▶
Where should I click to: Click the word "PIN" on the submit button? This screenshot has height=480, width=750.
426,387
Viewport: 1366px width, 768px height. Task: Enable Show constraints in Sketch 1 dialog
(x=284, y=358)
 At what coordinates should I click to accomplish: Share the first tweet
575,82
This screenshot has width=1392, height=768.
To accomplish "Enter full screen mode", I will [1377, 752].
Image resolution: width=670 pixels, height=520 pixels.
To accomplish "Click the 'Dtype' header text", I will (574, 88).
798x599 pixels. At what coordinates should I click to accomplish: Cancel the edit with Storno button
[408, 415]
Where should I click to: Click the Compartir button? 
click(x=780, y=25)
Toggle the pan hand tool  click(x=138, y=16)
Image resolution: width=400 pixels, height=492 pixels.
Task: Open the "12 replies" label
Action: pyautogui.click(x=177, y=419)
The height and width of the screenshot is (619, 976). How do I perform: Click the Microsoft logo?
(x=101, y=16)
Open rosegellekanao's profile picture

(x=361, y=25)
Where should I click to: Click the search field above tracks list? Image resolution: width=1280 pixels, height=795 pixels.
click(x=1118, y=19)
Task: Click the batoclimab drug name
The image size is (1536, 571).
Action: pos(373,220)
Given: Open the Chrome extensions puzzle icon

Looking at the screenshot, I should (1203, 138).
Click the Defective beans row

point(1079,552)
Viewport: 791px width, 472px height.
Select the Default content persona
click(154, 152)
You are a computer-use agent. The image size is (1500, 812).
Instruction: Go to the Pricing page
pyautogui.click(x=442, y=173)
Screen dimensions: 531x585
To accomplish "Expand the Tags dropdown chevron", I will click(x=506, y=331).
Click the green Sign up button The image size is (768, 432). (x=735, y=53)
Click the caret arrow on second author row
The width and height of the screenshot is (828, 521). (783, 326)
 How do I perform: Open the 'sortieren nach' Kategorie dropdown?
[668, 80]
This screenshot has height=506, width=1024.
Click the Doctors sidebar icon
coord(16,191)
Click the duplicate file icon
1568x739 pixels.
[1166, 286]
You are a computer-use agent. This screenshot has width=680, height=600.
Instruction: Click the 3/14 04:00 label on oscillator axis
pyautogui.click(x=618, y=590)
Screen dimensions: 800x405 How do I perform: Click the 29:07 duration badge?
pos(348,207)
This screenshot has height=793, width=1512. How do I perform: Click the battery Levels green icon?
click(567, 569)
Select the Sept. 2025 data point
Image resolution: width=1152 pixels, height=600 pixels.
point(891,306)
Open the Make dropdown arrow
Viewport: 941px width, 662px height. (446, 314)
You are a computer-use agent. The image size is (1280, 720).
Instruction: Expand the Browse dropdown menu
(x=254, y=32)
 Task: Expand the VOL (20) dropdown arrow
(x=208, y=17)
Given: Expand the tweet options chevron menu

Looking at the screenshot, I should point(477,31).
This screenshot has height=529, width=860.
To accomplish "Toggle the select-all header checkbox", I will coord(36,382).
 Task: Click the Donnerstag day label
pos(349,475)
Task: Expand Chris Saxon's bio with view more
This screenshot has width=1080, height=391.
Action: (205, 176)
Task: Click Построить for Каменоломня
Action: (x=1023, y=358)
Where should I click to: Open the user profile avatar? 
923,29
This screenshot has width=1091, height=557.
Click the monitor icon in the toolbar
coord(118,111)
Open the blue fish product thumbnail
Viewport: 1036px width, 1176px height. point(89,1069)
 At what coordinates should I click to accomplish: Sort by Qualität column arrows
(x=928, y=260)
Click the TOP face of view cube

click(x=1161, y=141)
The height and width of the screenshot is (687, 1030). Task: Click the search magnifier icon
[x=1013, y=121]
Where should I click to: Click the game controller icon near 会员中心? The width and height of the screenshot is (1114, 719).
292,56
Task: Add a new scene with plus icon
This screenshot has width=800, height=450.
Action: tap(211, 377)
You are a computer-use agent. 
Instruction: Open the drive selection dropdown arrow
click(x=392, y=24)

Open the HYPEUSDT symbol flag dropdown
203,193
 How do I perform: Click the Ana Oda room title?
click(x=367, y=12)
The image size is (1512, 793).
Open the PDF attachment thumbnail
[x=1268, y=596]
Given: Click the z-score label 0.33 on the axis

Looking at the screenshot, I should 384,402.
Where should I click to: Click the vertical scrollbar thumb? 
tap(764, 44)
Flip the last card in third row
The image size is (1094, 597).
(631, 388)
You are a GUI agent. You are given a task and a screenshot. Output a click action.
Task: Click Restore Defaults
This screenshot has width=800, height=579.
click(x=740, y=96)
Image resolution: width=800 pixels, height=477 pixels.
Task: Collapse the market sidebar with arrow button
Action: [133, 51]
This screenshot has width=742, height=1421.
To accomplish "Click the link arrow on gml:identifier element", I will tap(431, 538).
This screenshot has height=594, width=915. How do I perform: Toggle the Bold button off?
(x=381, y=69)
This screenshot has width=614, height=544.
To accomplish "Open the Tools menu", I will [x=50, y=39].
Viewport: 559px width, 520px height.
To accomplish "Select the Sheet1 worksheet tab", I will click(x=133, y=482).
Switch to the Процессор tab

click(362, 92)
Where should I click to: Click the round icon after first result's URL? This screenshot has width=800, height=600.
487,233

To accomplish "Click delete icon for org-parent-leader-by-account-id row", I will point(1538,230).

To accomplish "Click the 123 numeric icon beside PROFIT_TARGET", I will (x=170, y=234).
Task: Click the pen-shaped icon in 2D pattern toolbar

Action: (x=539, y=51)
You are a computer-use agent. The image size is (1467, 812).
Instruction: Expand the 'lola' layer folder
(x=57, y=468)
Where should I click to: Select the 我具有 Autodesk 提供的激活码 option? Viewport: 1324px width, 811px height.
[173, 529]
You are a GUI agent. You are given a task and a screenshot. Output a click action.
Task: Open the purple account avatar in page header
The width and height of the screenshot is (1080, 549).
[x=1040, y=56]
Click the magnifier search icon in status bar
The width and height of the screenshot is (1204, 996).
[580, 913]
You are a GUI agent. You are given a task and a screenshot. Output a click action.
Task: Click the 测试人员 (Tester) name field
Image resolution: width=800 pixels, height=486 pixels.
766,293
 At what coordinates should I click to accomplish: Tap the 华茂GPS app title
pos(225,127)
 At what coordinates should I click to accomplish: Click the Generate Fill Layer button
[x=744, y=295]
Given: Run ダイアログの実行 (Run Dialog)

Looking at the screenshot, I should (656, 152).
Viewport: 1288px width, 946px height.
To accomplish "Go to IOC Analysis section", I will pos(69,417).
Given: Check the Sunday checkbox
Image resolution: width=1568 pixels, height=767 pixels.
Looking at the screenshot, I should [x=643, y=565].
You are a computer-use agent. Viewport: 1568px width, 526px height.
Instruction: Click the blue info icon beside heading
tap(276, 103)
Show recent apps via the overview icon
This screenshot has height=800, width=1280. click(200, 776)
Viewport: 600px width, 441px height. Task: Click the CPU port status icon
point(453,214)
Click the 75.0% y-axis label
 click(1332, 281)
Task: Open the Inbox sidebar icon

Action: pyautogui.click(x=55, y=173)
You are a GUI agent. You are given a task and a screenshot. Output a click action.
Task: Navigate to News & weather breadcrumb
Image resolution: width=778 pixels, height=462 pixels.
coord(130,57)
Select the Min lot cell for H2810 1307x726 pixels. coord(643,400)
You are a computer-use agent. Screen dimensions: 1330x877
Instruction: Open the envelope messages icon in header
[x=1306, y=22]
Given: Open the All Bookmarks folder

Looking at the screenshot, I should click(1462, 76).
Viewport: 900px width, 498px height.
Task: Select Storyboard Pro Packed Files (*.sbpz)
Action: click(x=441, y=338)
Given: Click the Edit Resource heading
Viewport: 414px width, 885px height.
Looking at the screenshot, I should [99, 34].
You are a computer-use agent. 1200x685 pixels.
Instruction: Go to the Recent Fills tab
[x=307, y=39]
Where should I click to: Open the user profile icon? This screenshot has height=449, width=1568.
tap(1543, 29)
◀
# Directions for this task
Of the lines above, output exactly those from the line bearing "You are a computer-use agent. Screen" through the line bearing "Given: Click the Edit Resource heading", inclusive.

# Result of the task
You are a computer-use agent. Screen dimensions: 1330x877
Instruction: Open the envelope messages icon in header
[x=1306, y=22]
Given: Open the All Bookmarks folder

Looking at the screenshot, I should click(1462, 76).
Viewport: 900px width, 498px height.
Task: Select Storyboard Pro Packed Files (*.sbpz)
Action: click(x=441, y=338)
Given: Click the Edit Resource heading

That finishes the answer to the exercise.